AshSage updates LW will upload slides here JR (slide 9) – Can you put some bromoalkanes in the training set to fix issues? JR slide 10 – What are the green series above the line? ANd would be helpful to show r2 JW slide 12 – Could the nonzero values in the bottom two rows have been avoided? JC 19 – Difference between ash-nagl charges for alcohols compared to previous partial charges (not that partial charges would be worse, but less “enmeshed” with the non-bonded parameters)? Also wonder if differentiation between primary/secondary alcohols is sufficiently baked into NAGL models.
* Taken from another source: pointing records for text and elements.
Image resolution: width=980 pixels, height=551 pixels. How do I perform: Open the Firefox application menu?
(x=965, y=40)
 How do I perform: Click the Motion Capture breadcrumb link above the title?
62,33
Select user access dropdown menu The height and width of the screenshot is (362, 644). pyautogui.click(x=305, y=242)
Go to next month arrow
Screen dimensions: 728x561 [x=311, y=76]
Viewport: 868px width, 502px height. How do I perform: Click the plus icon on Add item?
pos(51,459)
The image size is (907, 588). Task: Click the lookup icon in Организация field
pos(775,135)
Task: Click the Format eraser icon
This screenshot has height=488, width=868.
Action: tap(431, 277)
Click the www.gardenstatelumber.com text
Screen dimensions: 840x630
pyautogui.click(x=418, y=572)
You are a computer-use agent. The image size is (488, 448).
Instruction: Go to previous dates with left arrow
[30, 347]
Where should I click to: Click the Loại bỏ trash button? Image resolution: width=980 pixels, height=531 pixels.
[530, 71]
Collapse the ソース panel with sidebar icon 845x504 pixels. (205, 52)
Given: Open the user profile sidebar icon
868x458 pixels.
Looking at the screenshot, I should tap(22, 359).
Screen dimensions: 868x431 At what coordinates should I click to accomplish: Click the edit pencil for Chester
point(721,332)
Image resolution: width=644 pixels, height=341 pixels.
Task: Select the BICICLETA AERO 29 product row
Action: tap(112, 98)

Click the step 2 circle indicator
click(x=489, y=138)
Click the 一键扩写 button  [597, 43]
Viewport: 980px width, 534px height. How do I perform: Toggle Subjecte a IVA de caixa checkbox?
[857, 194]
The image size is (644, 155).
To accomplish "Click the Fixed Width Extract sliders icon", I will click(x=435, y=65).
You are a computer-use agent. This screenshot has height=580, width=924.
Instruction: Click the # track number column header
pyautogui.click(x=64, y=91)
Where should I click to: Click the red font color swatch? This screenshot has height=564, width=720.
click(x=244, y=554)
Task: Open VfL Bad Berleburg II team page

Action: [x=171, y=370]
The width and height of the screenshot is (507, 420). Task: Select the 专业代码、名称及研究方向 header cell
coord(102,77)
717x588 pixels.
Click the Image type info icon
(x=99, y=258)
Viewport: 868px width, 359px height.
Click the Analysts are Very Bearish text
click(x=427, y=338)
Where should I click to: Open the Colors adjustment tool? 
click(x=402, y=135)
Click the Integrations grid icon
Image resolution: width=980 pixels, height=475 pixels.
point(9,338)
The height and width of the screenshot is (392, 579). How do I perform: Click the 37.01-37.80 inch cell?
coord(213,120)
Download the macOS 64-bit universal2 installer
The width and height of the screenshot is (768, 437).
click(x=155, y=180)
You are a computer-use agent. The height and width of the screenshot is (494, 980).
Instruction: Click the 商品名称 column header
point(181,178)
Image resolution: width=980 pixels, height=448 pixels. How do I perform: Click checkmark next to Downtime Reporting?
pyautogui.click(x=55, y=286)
LW – I haven’t looked at charges for these mols specifically, but ash-nagl charges have performed well for alcohols in general, instead things like sulfurs might make them worse. But I’d fully expect NAGL to learn difference between primary/secondary/tertiary alcohols.
JR 22 – Plotting against RMSE - What is the actual value of the density (to understand the magnitude of the error)? JW 25 – These seem to strongly imply that we should pull more of the validation set into training set JW 28 – Seems like there were some really large differences between training and testing - often going in the wrong direction altogether. Do you think that that indicates a larger training set is in order? DM: The issue is when looking at really generic functional groups like alkanes, is that whatever is attached to it will dictate the amount of error, so it’s not that the alkanes themselves are off LW: Like DM said, DM – In doing similar analysis, looking at whether a compound was an alkane or aromatic was incidental since most of the error was contributed by other components/functional groups. So it may be useful to do an analysis to see whether ADDING a functional group ADDS error. JC – In genentech work, we found that train-test set contamination can be really deceptive, and come to a completely different conclusion given the same data depending on how its split. LW – Since our vdW terms are so general, we’d hope that overtraining would be easier to keep at bay. So I still think that doing stuff like ensuring we have a mixture of alkyl bromides and alcohols in each set. JR – NAGL charging only looks at one molecule, so it’s not aware of the other components of the mixture PB (chat) – reg. David's idea of plotting overrepresented parameters, for Sage we were looking at the ratio of (fraction of mols a parameter is matched to in the subset with large errors, say ddE > 5 kcal/mol or any other metric to pick the subset) to (fraction of mols the same parameter is matched to on the whole set). So, any parameter having a value greater than 1 is heavily represented in the large discrepancy set and the higher the value the parameter is overrepresented.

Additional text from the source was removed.